• Navy SEAL Training Is Brutal For A Reason

    September 14, 2022
    Views: 6408

    Navy SEAL training – Basic Underwater Demolition / SEAL training more commonly known as “BUD/S” is brutal. It is supposed to be. The graduates have trained for, served in, fought, and died in every conflict since WWII. Our original Navy Frogmen forefathers, the Naval Combat Demolition Units (NCDUs) who cleared Omaha and Utah beaches during the Normandy invasion suffered 52% casualties on D-Day. More than 100 Frogmen were wounded or killed clearing obstacles to the beaches. Three NCDU teams were completely wiped out.

    America’s “First Frogman”, Lieutenant Commander Draper Kauffman, the original Commander of the Naval Combat Demolition Unit training school at Fort Pierce, Florida established the baseline that all NCDUs, Amphibious Scouts and Raiders, Underwater Demolition Teams (UDT) and Sea Air and Land (SEAL) commandos have gone through during the initial basic training.

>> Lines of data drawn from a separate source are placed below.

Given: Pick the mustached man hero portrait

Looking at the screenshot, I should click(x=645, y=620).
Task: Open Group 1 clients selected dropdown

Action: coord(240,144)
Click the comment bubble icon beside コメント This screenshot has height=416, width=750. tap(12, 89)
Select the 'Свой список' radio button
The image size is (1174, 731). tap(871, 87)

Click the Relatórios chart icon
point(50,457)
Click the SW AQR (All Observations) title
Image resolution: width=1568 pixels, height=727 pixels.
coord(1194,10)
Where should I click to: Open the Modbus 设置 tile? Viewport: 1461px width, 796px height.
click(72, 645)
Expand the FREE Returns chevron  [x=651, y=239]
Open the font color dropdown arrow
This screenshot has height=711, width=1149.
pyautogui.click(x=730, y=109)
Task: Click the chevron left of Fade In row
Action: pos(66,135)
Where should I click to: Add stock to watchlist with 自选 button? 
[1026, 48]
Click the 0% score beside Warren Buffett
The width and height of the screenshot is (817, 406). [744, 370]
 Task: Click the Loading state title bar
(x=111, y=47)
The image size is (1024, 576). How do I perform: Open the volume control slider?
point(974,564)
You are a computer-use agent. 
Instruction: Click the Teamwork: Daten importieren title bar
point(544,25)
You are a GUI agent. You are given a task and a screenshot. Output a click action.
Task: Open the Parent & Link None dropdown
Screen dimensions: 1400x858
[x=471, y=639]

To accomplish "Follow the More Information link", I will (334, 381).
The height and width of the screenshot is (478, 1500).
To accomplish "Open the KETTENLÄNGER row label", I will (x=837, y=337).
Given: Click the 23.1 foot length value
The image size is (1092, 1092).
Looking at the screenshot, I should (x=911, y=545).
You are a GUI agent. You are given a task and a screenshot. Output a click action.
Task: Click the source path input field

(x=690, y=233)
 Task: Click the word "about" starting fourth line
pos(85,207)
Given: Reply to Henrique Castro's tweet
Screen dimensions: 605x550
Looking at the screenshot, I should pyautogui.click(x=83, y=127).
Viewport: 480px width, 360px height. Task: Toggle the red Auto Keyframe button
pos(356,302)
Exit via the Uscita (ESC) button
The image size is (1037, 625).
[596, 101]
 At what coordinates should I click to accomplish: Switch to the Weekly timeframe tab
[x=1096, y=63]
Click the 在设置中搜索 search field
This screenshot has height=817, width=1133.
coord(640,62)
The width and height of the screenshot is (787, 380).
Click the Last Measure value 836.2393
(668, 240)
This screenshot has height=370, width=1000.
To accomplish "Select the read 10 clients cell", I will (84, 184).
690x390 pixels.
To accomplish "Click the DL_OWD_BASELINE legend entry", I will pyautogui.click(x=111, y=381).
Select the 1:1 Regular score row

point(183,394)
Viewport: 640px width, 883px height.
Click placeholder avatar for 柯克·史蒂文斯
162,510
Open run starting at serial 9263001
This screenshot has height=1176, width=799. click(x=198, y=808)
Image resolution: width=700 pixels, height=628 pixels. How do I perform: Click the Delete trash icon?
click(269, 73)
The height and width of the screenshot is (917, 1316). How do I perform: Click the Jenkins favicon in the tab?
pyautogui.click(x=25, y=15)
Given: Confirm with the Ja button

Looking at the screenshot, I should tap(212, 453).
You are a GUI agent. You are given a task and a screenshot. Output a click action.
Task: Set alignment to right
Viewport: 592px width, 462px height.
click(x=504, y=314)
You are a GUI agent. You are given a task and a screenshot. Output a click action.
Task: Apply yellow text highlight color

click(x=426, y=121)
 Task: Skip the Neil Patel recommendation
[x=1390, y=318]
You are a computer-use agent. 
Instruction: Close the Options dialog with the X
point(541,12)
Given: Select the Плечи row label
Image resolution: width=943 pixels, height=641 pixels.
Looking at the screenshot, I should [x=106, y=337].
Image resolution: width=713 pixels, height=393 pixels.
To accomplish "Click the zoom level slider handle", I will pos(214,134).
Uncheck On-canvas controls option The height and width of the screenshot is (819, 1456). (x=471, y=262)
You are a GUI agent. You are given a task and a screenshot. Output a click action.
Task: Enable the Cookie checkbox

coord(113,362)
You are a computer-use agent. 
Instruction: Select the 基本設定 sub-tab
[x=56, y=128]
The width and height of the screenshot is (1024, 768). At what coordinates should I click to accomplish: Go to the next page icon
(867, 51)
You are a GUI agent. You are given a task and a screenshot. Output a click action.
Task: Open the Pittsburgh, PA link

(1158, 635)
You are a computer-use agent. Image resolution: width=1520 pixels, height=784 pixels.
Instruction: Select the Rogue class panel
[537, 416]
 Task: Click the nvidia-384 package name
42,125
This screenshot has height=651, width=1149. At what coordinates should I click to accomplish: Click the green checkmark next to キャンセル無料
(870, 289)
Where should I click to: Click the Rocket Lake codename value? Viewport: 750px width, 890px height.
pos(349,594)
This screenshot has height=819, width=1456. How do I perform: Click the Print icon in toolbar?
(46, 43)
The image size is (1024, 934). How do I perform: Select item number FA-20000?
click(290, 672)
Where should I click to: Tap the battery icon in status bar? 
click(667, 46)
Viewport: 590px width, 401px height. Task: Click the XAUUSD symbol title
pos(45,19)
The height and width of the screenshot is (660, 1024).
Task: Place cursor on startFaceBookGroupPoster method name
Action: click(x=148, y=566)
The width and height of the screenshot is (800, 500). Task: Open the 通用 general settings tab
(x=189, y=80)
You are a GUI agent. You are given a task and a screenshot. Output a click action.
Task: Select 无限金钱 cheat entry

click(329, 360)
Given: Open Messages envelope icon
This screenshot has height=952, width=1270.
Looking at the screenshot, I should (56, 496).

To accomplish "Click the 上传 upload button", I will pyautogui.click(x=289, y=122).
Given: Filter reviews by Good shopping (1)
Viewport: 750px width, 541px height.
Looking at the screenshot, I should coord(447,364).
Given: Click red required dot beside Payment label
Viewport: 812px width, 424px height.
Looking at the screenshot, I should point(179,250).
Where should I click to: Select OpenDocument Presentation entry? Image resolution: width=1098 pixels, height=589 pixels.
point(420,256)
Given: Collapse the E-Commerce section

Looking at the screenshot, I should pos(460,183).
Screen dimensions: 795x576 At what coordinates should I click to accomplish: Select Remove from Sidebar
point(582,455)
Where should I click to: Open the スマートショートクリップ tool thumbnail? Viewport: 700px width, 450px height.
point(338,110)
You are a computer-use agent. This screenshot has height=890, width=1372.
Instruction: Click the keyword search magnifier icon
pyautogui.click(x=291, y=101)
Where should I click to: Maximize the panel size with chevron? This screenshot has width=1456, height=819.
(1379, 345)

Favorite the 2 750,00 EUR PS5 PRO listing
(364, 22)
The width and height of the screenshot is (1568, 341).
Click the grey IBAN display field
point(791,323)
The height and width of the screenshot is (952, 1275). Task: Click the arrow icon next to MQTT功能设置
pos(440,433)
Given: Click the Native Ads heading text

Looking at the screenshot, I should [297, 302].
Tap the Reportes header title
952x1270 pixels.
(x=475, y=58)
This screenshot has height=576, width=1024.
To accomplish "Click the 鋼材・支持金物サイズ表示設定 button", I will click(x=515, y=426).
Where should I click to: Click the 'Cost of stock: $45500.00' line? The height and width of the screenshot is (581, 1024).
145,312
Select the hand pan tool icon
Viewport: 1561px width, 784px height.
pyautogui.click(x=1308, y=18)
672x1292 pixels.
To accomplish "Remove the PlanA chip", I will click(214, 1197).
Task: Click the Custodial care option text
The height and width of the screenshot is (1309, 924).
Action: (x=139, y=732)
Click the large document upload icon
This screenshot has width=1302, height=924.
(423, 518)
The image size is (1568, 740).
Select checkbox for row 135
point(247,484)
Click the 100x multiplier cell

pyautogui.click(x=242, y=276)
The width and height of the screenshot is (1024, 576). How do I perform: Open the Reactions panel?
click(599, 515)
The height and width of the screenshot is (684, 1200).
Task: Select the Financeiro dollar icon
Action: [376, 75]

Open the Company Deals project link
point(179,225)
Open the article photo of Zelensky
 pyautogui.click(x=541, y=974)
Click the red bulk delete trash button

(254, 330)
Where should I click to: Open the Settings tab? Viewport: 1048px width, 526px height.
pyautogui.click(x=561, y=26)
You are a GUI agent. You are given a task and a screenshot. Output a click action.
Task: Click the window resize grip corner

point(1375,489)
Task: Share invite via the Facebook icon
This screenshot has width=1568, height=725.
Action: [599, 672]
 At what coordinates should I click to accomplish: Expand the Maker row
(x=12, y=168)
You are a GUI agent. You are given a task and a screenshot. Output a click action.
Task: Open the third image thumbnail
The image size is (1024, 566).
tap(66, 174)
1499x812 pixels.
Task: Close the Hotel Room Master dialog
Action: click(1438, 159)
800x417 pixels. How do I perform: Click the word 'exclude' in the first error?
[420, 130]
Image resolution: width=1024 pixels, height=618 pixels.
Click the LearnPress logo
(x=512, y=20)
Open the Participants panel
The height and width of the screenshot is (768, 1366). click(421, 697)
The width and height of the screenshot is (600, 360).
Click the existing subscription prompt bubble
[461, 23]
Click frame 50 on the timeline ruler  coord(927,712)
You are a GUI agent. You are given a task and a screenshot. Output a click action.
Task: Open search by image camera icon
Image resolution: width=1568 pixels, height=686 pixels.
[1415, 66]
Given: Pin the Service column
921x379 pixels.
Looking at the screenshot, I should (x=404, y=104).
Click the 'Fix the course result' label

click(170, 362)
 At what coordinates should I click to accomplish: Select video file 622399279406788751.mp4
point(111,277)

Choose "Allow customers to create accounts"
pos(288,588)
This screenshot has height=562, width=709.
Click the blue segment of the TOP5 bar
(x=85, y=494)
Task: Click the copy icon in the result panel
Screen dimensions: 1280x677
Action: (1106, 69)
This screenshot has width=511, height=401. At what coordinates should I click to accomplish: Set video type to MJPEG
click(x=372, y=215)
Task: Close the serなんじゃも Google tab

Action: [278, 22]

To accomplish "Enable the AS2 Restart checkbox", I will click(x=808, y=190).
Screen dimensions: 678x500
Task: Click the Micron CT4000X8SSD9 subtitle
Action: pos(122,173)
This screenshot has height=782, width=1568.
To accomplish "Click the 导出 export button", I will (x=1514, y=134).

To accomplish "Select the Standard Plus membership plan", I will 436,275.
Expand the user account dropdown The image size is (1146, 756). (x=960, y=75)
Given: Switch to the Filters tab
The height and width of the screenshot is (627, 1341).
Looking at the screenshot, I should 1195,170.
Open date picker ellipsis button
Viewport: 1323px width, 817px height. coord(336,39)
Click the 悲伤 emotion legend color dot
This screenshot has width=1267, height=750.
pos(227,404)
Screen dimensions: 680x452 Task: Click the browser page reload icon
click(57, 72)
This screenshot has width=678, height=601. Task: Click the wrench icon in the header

    Kauffman instituted a brutal training regimen culminating in a “Hell Week” of non-stop, intense physical exertion with less than an hour of daily rest over 6 days and 5 nights —a tradition that continues in modern Navy SEAL training today. Hell Week is the defining experience of BUD/S. 120+ hours spent cold, wet, and sandy, pushing limits of one’s physical endurance, mental toughness and pain tolerance. Surviving obstacle courses, surf torture, beach runs, ocean swims and paddling a rubber raft in boat crews in the Pacific Ocean.

    It tests the limits of teamwork and the ability to perform under extreme physical and mental stress while being severely sleep deprived. Above all, it measures individual determination and “fire in the gut” motivation. On average, only a quarter of SEAL trainees make it through the week that pushes a man’s body to the extreme. Those who survive the world’s most grueling week of training come to the self-awareness that they will never, ever quit, or let a teammate down.

    Between 1965 and 1972 there were 46 SEALs killed in Vietnam. 4 SEALs were lost at sea after parachuting into rough seas off the coast of Grenada during Operation Urgent Fury. 4 more were killed at Paitilla Airfield on the eve of Operation Just Cause to oust deposed Panamanian leader, Manual Noriega.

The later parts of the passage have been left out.